Intervista
Premiata Trattoria Italiana
Una cucina sulla stufa a legna come 200 anni fa
Una chiacchierata con Federica Rossini dell’Albergo Ristorante Cacciatori a Cartosio
Testo di
Sandra Salerno
Foto cortesia
Una cucina sulla stufa a legna come 200 anni fa
8 minuti

Nell’era dell’intelligenza artificiale e delle tecnologie sempre più evolute, c’è ancora chi cucina come 200 anni fa, utilizzando strumenti come la stufa a legna, che ci riportano a un passato di ricordi felici, quando le nostre nonne si dedicavano alla preparazione dei pasti per tutta la famiglia. Proprio come succede al Ristorante Albergo Cacciatori a Cartosio, in provincia di Alessandria.

Fondato nel 1818, in quella parte di Piemonte che guarda da vicino la Liguria e che dalla Liguria coglie tutta una serie di ispirazioni oltre a godere delle eccellenze gastronomiche di un territorio rigoglioso, che nasce tra terra e mare. Cartosio così diventa una tappa imprescindibile per l’unicità del luogo, del fatto che quando arrivi ai Cacciatori stai entrando nella cucina di Federica Rossini e di Massimo Milano, che ti accolgono nella loro casa e raccontano cosa c’è di buono per cena. “Dell’accoglienza, della cucina e dell’ospitalità ne abbiamo fatto la ragione della nostra vita”. Federica lo recita quasi fosse un mantra.

Federica, ci può raccontare come la famiglia Milano è giunta a Cartosio?

Grazie ad approfondite ricerche di un amico storiografo negli archivi vescovili e municipali, si è arrivati a stabilire la data dell’arrivo della famiglia Milano a Cartosio (nel 1642), dal paese di Nocco (NO). All’epoca Cartosio apparteneva al Marchesato del Monferrato, era un paese di confine molto importante. A metà del 1700 il podestà del paese iniziò a pagare la famiglia Milano per aver dato da mangiare alla guarnigione. Giungiamo al 1818, dove troviamo la Regia Patente, un documento che attestava il rinnovo dell’attività di locanda e vendita tabacchi. Per questo motivo la data di inizio ‘certificata’ dell’attività di ristorazione riporta questo anno specifico.Trovo sia una cosa bellissima che la stessa famiglia sia evoluta, cambiata, sono riusciti a dare vita a un progetto così importante che “cavalca i secoli”. E, se posso permettermi, una data molto significativa è quella della stufa a legna, che è del 1952, una signora che non mandiamo in pensione.
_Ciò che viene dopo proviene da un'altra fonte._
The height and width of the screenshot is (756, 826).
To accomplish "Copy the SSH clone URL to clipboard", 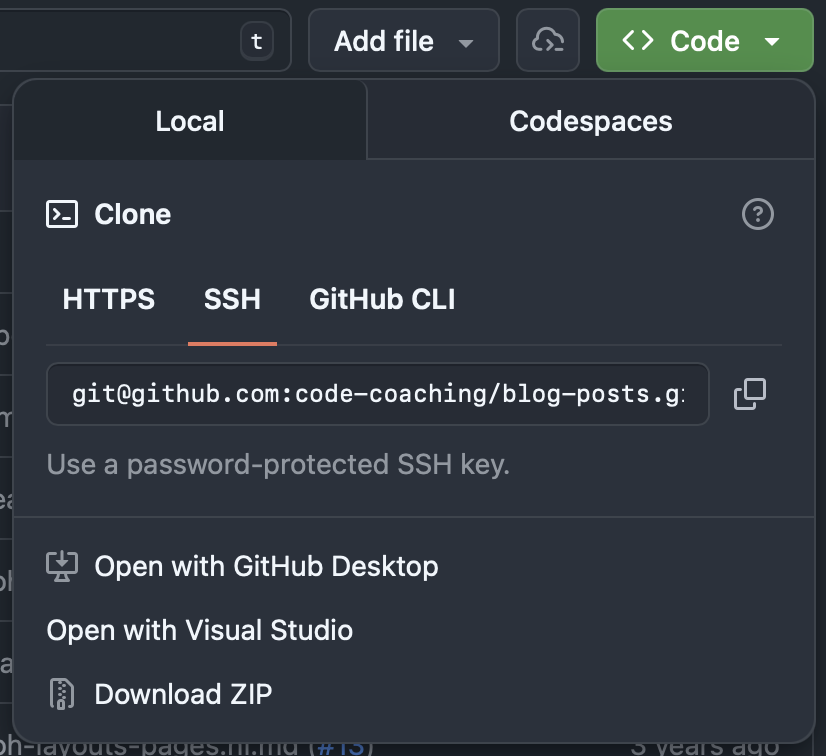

Ci racconta i piatti storici dei Cacciatori?

Tra i piatti storici troviamo i tagliolini, i ravioli, il pollo alla cacciatora. Già quando in cucina c’era mia suocera abbiamo sempre lavorato molto sugli antipasti di verdura, seguendo la stagionalità, e tutta una serie di prodotti del territorio che cambiano a seconda dei mesi di coltivazione. Sono ricette storiche, che riproduciamo di anno in anno. Vorrei precisare che la maggior parte dei piatti che sono in carta, soprattutto certe preparazioni come le Torte salate o il Pollo alla cacciatora, vengono cucinati sul momento, sulla stufa a legna; non li abbiamo pronti nel frigo.

La fretta è da sempre nemica della buona cucina

Sono d’accordo. Ancora oggi, il fatto che noi cuciniamo praticamente tutto sul momento alcune persone non lo recepiscono e pensano che in cucina ce la prendiamo con comodo. I clienti abituali lo sanno e comprendono che ci sono dei tempi tecnici da rispettare. Vorremmo che questo punto fosse percepito da tutti: chi si siede a tavola al ristorante dovrebbe avere voglia di rilassarsi, lasciarsi andare e per qualche ora prendere la vita con un po’ più di calma.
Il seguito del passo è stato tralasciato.